((

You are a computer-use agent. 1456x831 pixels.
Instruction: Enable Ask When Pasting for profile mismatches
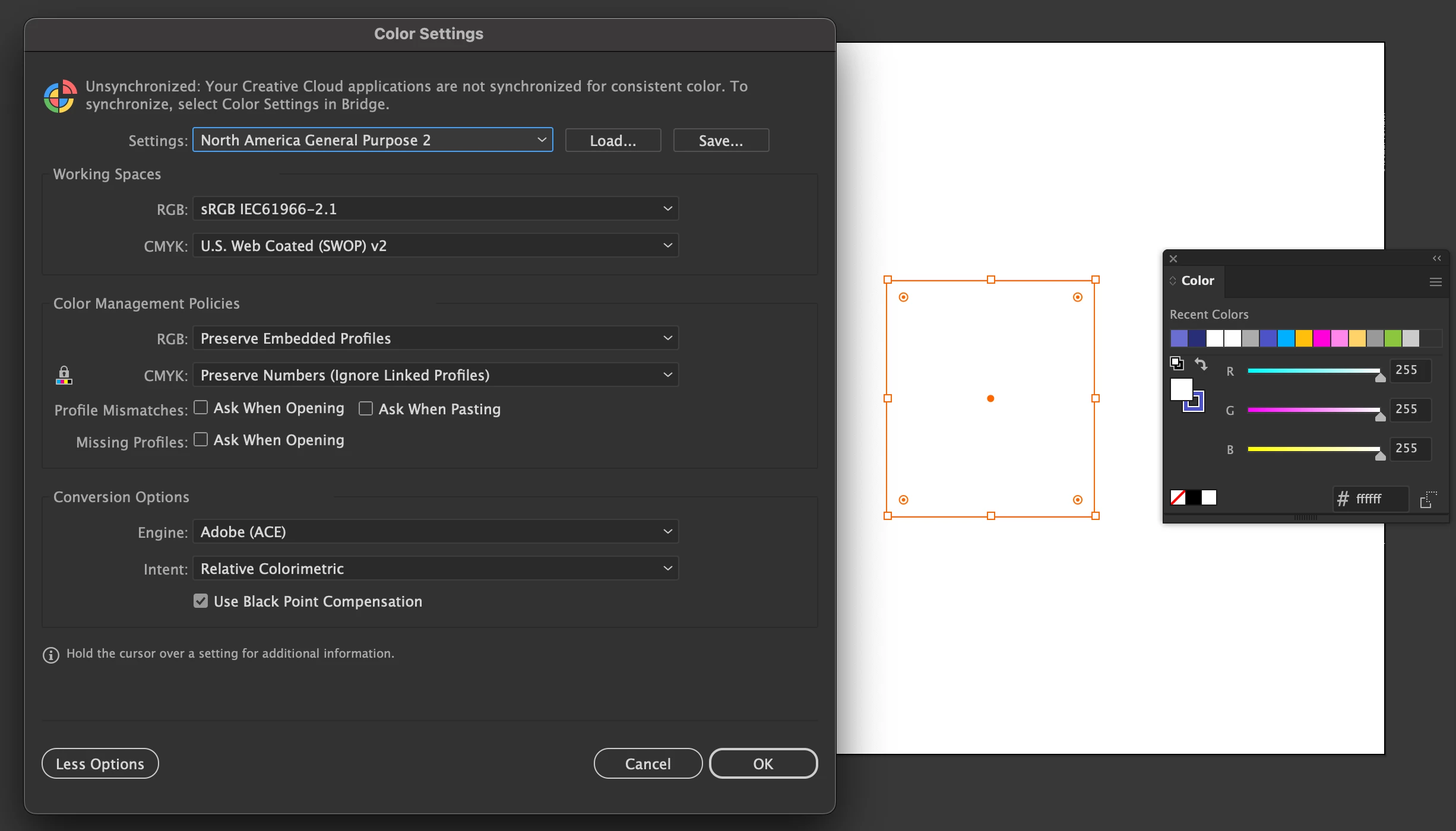[366, 408]
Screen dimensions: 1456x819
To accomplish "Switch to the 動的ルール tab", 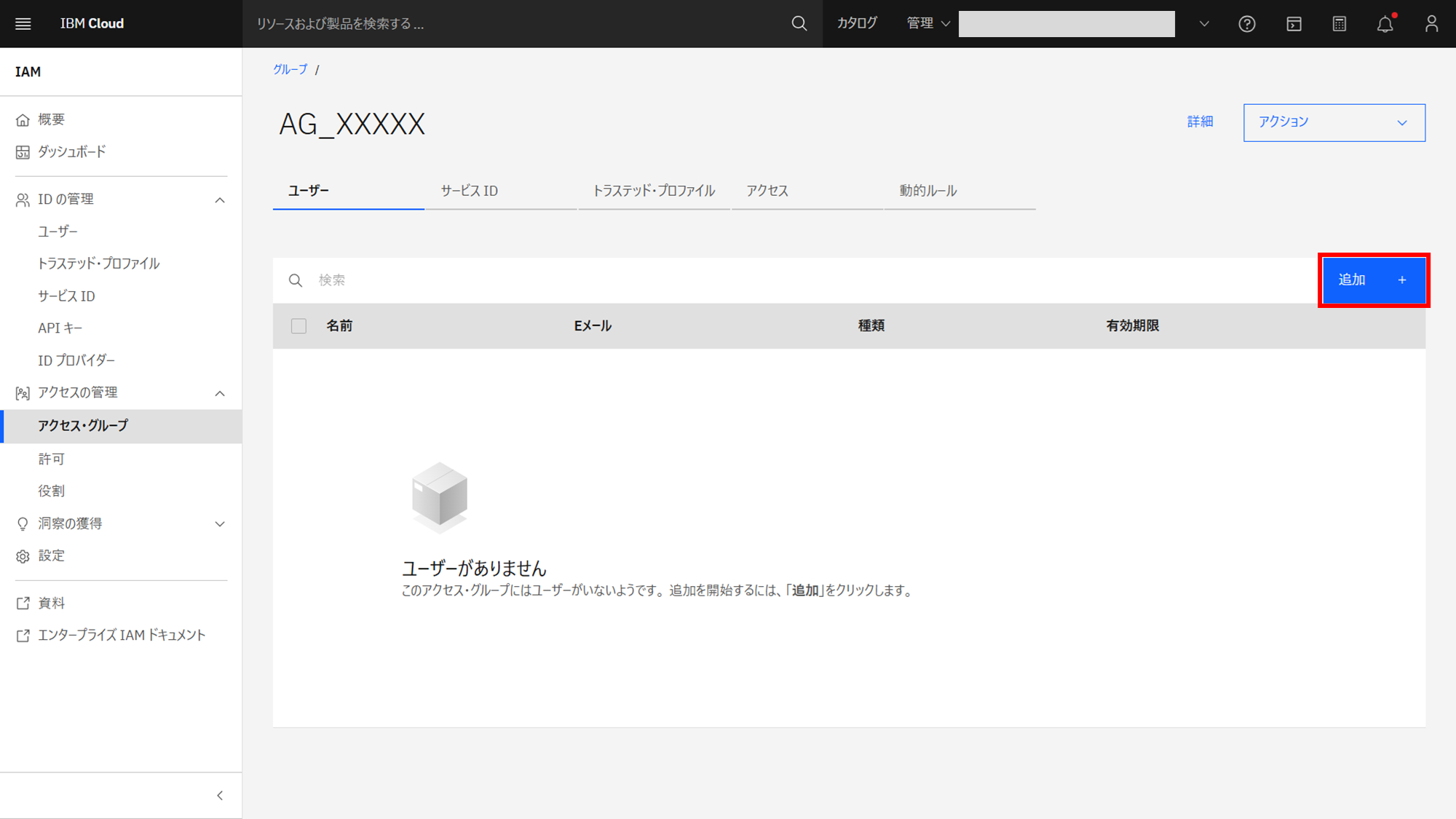I will [x=927, y=191].
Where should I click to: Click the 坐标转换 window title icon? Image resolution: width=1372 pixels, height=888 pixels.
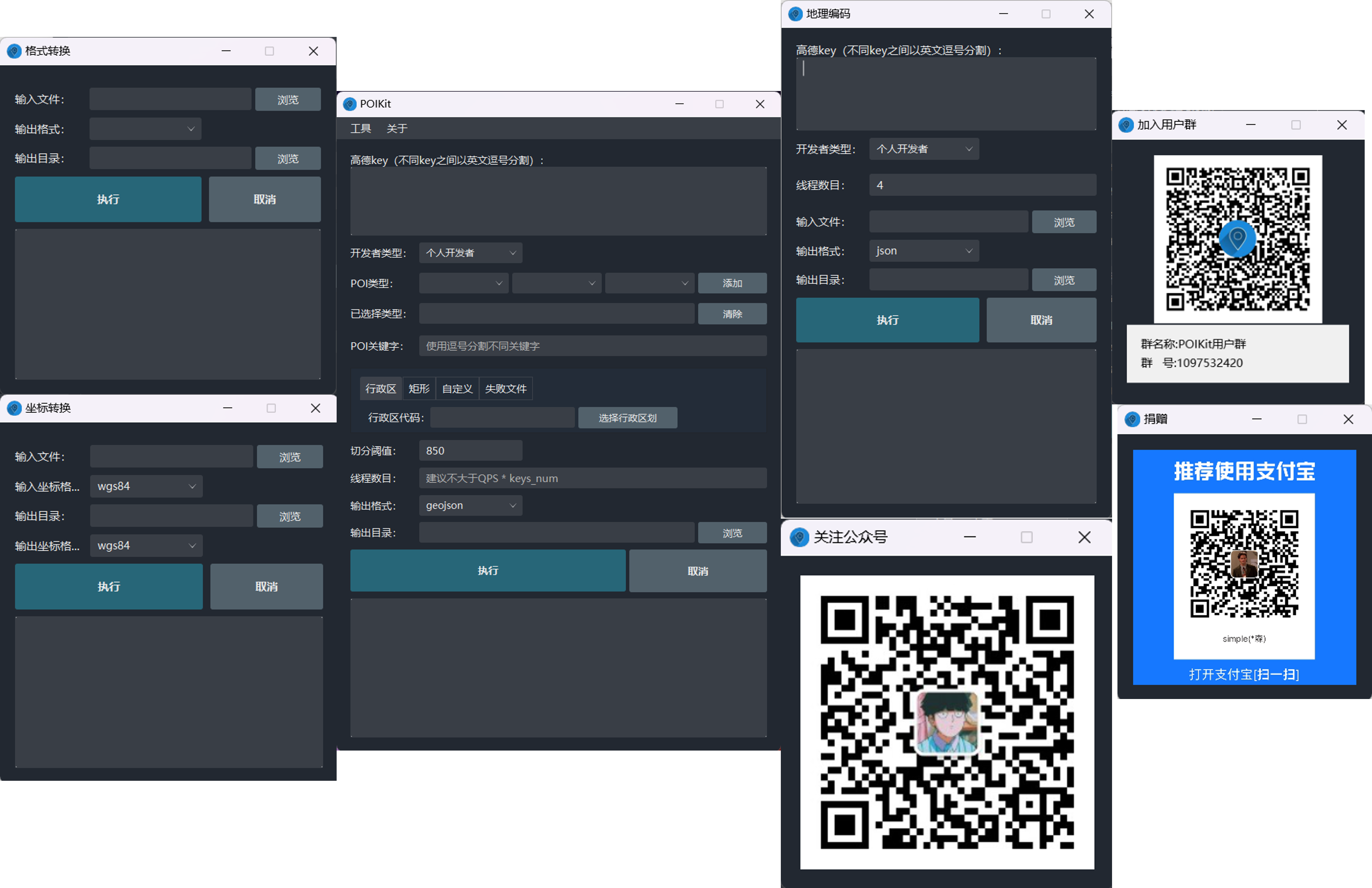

))

• _TASK REQUIREMENTS_
Lines holding the string "pixels" are the answer; copy each one from the listing above.

• _WRITTEN ANSWER_
You are a computer-use agent. 1456x831 pixels.
Where should I click to: Click the 坐标转换 window title icon? Image resolution: width=1372 pixels, height=888 pixels.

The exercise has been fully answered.